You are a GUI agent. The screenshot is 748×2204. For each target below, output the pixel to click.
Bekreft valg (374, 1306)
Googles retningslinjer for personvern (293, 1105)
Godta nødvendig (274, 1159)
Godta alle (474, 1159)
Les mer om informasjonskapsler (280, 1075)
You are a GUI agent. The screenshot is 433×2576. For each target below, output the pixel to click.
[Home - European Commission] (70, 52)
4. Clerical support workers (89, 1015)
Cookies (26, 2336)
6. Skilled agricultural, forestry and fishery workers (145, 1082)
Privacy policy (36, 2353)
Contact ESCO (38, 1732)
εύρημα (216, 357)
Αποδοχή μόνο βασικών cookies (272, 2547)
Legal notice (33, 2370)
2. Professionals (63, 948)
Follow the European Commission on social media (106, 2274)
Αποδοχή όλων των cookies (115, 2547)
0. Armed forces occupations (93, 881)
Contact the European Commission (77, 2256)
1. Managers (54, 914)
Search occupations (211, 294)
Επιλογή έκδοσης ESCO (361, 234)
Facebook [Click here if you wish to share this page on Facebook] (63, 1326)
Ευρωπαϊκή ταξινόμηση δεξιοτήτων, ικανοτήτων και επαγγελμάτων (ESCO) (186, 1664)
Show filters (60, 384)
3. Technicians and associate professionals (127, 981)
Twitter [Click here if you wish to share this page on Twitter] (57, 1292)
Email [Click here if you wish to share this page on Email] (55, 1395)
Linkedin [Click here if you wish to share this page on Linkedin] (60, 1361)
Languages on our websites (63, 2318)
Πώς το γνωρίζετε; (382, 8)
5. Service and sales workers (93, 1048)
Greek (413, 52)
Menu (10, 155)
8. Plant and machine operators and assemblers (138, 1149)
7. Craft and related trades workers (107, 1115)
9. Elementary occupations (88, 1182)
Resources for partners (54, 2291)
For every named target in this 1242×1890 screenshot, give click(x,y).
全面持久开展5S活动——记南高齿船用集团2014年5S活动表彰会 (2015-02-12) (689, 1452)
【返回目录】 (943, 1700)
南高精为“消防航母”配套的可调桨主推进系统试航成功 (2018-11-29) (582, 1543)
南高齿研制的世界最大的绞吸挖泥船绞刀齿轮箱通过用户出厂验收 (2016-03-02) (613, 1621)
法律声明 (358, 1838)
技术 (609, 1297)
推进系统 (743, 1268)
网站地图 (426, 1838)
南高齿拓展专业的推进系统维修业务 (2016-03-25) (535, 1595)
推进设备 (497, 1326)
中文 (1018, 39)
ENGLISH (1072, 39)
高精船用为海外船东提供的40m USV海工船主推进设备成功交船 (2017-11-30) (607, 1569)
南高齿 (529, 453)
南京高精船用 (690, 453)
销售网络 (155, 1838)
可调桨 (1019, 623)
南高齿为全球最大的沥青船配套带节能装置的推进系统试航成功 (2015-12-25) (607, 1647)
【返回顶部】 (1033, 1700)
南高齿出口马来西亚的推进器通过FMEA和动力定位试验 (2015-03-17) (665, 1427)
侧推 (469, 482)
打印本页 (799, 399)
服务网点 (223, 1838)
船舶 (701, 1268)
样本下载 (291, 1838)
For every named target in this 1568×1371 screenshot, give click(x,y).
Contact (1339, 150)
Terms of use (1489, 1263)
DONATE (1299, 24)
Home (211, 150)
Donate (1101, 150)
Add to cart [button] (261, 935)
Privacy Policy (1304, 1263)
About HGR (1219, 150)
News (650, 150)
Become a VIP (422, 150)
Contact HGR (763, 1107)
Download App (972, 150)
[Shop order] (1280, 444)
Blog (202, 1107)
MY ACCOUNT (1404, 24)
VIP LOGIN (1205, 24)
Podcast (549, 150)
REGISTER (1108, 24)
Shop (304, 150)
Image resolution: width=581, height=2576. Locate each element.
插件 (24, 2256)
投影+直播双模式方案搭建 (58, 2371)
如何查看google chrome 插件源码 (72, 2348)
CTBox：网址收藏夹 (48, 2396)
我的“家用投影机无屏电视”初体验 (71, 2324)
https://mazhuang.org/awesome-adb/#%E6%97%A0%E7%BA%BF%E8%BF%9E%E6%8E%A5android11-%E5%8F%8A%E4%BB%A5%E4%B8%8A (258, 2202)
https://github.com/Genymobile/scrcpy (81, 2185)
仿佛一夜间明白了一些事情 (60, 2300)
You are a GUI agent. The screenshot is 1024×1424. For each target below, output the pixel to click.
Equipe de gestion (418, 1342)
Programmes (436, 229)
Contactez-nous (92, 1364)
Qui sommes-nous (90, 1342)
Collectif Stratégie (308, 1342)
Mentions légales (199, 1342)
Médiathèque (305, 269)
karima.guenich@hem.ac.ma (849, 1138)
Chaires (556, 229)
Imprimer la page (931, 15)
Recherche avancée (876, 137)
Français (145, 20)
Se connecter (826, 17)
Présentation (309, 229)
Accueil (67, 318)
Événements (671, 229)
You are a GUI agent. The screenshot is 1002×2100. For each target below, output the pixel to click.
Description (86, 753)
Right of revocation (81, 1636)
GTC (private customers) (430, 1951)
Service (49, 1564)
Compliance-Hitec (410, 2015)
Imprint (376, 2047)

= Exercise aim =
Copy verbatim the part of the records that opens with the line containing "样本下载 (291, 1838)" and continues to the end of the records, including that first line and the final one.

= Final result =
样本下载 (291, 1838)
For every named target in this 1568×1371 screenshot, give click(x,y).
Contact (1339, 150)
Terms of use (1489, 1263)
DONATE (1299, 24)
Home (211, 150)
Donate (1101, 150)
Add to cart [button] (261, 935)
Privacy Policy (1304, 1263)
About HGR (1219, 150)
News (650, 150)
Become a VIP (422, 150)
Contact HGR (763, 1107)
Download App (972, 150)
[Shop order] (1280, 444)
Blog (202, 1107)
MY ACCOUNT (1404, 24)
VIP LOGIN (1205, 24)
Podcast (549, 150)
REGISTER (1108, 24)
Shop (304, 150)
Image resolution: width=581, height=2576. Locate each element.
插件 (24, 2256)
投影+直播双模式方案搭建 (58, 2371)
如何查看google chrome 插件源码 (72, 2348)
CTBox：网址收藏夹 (48, 2396)
我的“家用投影机无屏电视”初体验 (71, 2324)
https://mazhuang.org/awesome-adb/#%E6%97%A0%E7%BA%BF%E8%BF%9E%E6%8E%A5android11-%E5%8F%8A%E4%BB%A5%E4%B8%8A (258, 2202)
https://github.com/Genymobile/scrcpy (81, 2185)
仿佛一夜间明白了一些事情 (60, 2300)
You are a GUI agent. The screenshot is 1024×1424. For each target below, output the pixel to click.
Equipe de gestion (418, 1342)
Programmes (436, 229)
Contactez-nous (92, 1364)
Qui sommes-nous (90, 1342)
Collectif Stratégie (308, 1342)
Mentions légales (199, 1342)
Médiathèque (305, 269)
karima.guenich@hem.ac.ma (849, 1138)
Chaires (556, 229)
Imprimer la page (931, 15)
Recherche avancée (876, 137)
Français (145, 20)
Se connecter (826, 17)
Présentation (309, 229)
Accueil (67, 318)
Événements (671, 229)
You are a GUI agent. The screenshot is 1002×2100. For each target below, output the pixel to click.
Description (86, 753)
Right of revocation (81, 1636)
GTC (private customers) (430, 1951)
Service (49, 1564)
Compliance-Hitec (410, 2015)
Imprint (376, 2047)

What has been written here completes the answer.